____ Page extract

When defining a schema for Druid, how critical is the metricsSpec section? Is it required that we know ahead of time all dimensions that we might want to have aggregation on in order to perform max/min/sum queries on them? Based on the documentation, I believe it is required when using Aggregations in queries. There doesn’t appear to be a way to do max/min/sum without having these metrics defined in the schema, but I wanted to confirm that as it doesn’t appear to be explicitly called out in the documentation for Schemas.
You do need to set up your metrics at ingestion time because of the rollup Druid does during ingestion. It needs to know how to combine two events that share the same set of dimensions. See “Roll-Up” here for some more details: http://druid.io/docs/latest/design/index.html
Thanks Gian, that makes sense. So, I guess my next question would be: how do you add a new metric to already existing segments?
Segments that have already been created are immutable, but you can regenerate them with new columns by reloading the data in batch. Generally the Hadoop indexer is the easiest way to do this. You can provide it with an “intervals” parameter and it will do a batch-replacement of that interval.
That seems to imply that you would need the original, uningested dataset. We’re pulling data in real-time, so we don’t keep a separate copy to batch ingest. Is there a way to reindex from existing segment data?
Druid can do reingestion, but only to drop columns or coarsen up granularity. Druid actually doesn’t keep a raw copy of your data. It only keeps the columns you tell it to ingest. For this reason, if you think you might ever need to reprocess your data, we recommend saving a copy of your raw data to S3 or HDFS in addition to sending it to Druid.
I understand that druid doesn’t keep everything, but I’d like to apply a new metric to an existing dimension. Is that possible with reingestion?
Not in general, because generally when you index a metric you’ll pick SUM, MIN, MAX, and so on for your ingestion aggregator that will get applied during rollup. In general you wouldn’t be able to take a bunch of things that were summed and figure out what their max was. It may be possible in some specific cases though (like if you actually did not get any rollup).

________
____ Dataset extract

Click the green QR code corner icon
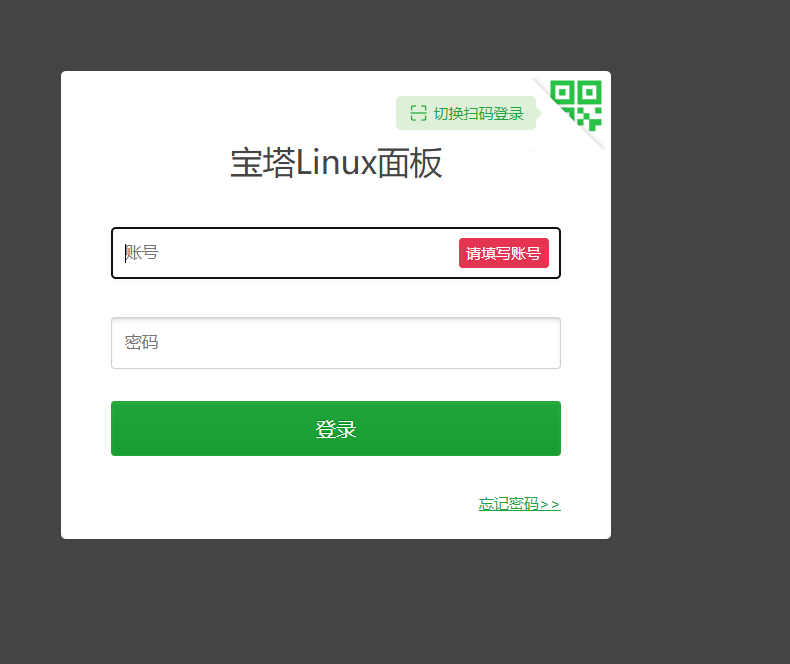click(576, 105)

________

Problem description: In the Druid thread, which tool is named as generally the easiest way to regenerate existing segments with new columns?

Final answer: The Hadoop indexer.